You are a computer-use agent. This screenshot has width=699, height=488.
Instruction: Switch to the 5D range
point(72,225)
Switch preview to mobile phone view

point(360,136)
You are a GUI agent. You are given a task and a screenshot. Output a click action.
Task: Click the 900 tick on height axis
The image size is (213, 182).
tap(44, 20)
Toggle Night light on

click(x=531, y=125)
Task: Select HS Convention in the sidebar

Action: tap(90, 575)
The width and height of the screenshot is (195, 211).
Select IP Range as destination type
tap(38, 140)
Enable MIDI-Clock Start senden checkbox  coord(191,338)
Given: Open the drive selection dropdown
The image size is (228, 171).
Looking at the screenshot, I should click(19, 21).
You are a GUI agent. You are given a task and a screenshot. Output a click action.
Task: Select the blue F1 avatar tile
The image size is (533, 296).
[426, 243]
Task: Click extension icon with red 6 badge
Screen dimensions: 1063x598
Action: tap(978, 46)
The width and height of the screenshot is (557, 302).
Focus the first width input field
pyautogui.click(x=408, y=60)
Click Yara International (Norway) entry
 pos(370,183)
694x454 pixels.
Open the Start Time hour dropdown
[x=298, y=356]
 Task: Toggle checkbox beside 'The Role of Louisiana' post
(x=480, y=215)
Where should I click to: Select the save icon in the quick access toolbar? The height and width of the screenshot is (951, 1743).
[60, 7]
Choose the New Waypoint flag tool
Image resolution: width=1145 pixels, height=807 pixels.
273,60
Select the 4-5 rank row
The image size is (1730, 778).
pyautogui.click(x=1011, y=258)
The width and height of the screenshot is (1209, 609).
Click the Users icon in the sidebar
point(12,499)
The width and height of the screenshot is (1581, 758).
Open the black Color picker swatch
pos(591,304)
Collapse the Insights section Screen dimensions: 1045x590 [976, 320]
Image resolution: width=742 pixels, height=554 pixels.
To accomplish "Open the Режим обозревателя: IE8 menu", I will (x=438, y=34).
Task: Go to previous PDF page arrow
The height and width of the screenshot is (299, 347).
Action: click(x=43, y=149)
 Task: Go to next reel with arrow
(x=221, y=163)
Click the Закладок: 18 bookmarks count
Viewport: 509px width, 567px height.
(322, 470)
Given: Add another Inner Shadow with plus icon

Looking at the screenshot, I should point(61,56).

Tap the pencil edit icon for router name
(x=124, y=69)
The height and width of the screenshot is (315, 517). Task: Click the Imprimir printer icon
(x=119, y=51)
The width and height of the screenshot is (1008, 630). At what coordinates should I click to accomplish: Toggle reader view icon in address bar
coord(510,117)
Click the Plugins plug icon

§

### Written request
Rewrite all of the items above with every "sidebar" swapped for "side panel". Leave everything else unchanged.

### Response to this task
You are a computer-use agent. This screenshot has width=699, height=488.
Instruction: Switch to the 5D range
point(72,225)
Switch preview to mobile phone view

point(360,136)
You are a GUI agent. You are given a task and a screenshot. Output a click action.
Task: Click the 900 tick on height axis
The image size is (213, 182).
tap(44, 20)
Toggle Night light on

click(x=531, y=125)
Task: Select HS Convention in the side panel

Action: tap(90, 575)
The width and height of the screenshot is (195, 211).
Select IP Range as destination type
tap(38, 140)
Enable MIDI-Clock Start senden checkbox  coord(191,338)
Given: Open the drive selection dropdown
The image size is (228, 171).
Looking at the screenshot, I should click(19, 21).
You are a GUI agent. You are given a task and a screenshot. Output a click action.
Task: Select the blue F1 avatar tile
The image size is (533, 296).
[426, 243]
Task: Click extension icon with red 6 badge
Screen dimensions: 1063x598
Action: tap(978, 46)
The width and height of the screenshot is (557, 302).
Focus the first width input field
pyautogui.click(x=408, y=60)
Click Yara International (Norway) entry
 pos(370,183)
694x454 pixels.
Open the Start Time hour dropdown
[x=298, y=356]
 Task: Toggle checkbox beside 'The Role of Louisiana' post
(x=480, y=215)
Where should I click to: Select the save icon in the quick access toolbar? The height and width of the screenshot is (951, 1743).
[60, 7]
Choose the New Waypoint flag tool
Image resolution: width=1145 pixels, height=807 pixels.
273,60
Select the 4-5 rank row
The image size is (1730, 778).
pyautogui.click(x=1011, y=258)
The width and height of the screenshot is (1209, 609).
Click the Users icon in the side panel
point(12,499)
The width and height of the screenshot is (1581, 758).
Open the black Color picker swatch
pos(591,304)
Collapse the Insights section Screen dimensions: 1045x590 [976, 320]
Image resolution: width=742 pixels, height=554 pixels.
To accomplish "Open the Режим обозревателя: IE8 menu", I will (x=438, y=34).
Task: Go to previous PDF page arrow
The height and width of the screenshot is (299, 347).
Action: click(x=43, y=149)
 Task: Go to next reel with arrow
(x=221, y=163)
Click the Закладок: 18 bookmarks count
Viewport: 509px width, 567px height.
(322, 470)
Given: Add another Inner Shadow with plus icon

Looking at the screenshot, I should point(61,56).

Tap the pencil edit icon for router name
(x=124, y=69)
The height and width of the screenshot is (315, 517). Task: Click the Imprimir printer icon
(x=119, y=51)
The width and height of the screenshot is (1008, 630). At what coordinates should I click to accomplish: Toggle reader view icon in address bar
coord(510,117)
Click the Plugins plug icon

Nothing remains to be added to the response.